**Supplied passage:**

** Begin **

# File opening with wrong prog, how to change?



## Super Dave (Jan 10, 2005)

I have a frustrating problem opening a file. I tried to view a file and the computer did not know (nor did I) which program to use to open it. Well I quessed and got it wrong. The problem is I did not notice that it was selected to "always use this program to open this file". 

So how can I go back and select a different program to open it?
It's opening with Clipbook Veiwer and should have been Word Pad. Right now it does not bring up any data. Hopefully it was not lost or otherwise affects its function.

It is a PC based control for a CNC lathe. I bought it second hand so there is no free tech support. I have no computer training and this is the first time posting.

It's a Microsoft Windows NT workstation 4.0 over 3 years old.


----------



## Geekgirl (Jan 1, 2005)

Did you try to open it with Word Pad? 
Open Word Pad, click File>Open. Find the file and open it.


----------



## batty_professor (Jul 29, 2004)

Hi, and welcome to TSF. The trick is to restore the folder options defaults. I don't use windoze and therefore don't have explorer, But I think you click views, folder options, ?? anyway there is a radio button in there somewhere that says something about defaults. It's not hard to find, But I can't try it myself to tell you.


----------



## Super Dave (Jan 10, 2005)

Geekgirl - "Did you try to open it with (Note) Pad?"

** End **

**Dataset excerpts:**
** Begin **

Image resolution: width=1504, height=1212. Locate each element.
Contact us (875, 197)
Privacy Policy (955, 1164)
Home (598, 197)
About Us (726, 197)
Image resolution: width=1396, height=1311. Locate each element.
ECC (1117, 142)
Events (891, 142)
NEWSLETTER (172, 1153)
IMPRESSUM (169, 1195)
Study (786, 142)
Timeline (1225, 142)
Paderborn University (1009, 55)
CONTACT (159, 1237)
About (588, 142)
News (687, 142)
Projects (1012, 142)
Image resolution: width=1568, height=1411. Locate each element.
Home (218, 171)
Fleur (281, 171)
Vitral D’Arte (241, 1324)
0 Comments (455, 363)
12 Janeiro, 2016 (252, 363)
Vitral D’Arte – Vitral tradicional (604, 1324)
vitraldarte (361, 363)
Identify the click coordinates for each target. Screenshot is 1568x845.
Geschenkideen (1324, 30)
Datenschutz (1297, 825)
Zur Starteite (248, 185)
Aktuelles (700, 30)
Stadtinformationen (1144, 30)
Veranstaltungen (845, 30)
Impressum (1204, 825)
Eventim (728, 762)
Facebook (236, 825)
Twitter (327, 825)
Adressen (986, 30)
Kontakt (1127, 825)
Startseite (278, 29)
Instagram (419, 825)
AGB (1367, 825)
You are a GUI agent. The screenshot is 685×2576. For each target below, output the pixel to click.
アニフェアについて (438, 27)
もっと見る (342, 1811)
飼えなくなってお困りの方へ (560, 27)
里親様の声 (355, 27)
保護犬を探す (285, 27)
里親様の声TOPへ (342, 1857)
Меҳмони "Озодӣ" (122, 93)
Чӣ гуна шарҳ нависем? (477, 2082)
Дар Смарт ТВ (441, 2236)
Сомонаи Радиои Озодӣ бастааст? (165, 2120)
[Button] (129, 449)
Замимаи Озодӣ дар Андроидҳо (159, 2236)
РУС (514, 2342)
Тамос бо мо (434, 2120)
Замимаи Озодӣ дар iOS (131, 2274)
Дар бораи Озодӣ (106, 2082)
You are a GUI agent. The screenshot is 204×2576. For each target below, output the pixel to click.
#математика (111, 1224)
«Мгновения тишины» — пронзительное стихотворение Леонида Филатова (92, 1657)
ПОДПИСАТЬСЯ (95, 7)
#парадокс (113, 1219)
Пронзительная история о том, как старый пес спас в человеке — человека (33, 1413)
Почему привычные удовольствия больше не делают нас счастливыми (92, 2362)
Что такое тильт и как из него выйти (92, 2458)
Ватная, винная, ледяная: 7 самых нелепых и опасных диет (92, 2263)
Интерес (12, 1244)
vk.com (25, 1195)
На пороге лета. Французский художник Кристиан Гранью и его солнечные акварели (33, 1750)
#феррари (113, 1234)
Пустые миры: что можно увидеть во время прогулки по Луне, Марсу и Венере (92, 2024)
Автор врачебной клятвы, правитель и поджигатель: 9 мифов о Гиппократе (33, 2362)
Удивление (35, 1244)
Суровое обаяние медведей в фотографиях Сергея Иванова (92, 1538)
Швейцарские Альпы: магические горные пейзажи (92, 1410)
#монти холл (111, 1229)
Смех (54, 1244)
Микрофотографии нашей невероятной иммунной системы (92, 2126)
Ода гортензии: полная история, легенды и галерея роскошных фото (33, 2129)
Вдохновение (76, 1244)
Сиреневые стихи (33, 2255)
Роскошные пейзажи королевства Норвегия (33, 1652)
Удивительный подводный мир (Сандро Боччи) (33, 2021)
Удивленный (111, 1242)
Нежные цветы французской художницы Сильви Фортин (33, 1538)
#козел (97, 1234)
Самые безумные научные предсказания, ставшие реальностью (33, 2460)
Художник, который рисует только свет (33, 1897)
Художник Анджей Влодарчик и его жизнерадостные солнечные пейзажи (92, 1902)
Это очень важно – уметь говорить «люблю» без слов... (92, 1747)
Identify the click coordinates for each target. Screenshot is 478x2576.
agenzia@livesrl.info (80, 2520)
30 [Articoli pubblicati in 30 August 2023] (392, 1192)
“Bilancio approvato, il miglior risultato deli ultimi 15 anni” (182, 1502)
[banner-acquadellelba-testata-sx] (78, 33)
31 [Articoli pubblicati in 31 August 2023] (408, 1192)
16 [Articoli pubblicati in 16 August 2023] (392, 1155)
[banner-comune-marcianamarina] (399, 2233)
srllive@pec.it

** End **

**Exercise description:** Continue the forum thread about a file that opens with the wrong program, picking up right after its final line.

**Answer for the task:**
Just try to find it! It's not as easy to navigate as my XP. It has a touch screen, so no mouse, no right clicking. I have not found an "Explore" function yet. I did try "My Computer/C:" it's not there. I tried "Run" and typed in "Note Pad" and it seemed to work, but when I opened the last folder it was blank even though there are supposed to be files in there that do open with note pad.


batty_professor - I tried that. But I just went and tried it again. There's nothing in options that helps.

Thanks for the ideas anyhow. I hope I can get this resolved because I may need to make changes to some of the programs. I'm hoping I can get the system working without the manufacturers coming out to do it. That could cost well into 4 figures.


----------



## batty_professor (Jul 29, 2004)

Is there a provision to startup in "safe mode"? perhaps that will allow more control.


----------



## Cardflopper (Nov 16, 2004)

1. typing "notepad.exe" in the run box should open notepad...
2. if you push and hold the touchscreen, does the right-clickmenu appear?

hope this helps a bit


----------



## greyknight17 (Jul 1, 2004)

If the file should (by default) open up in Wordpad, just re-associate Wordpad to be the default. Click on that file once. Now hold down the SHIFT key and right click and choose Open With...Choose Wordpad and check the box at the bottom. That should do it.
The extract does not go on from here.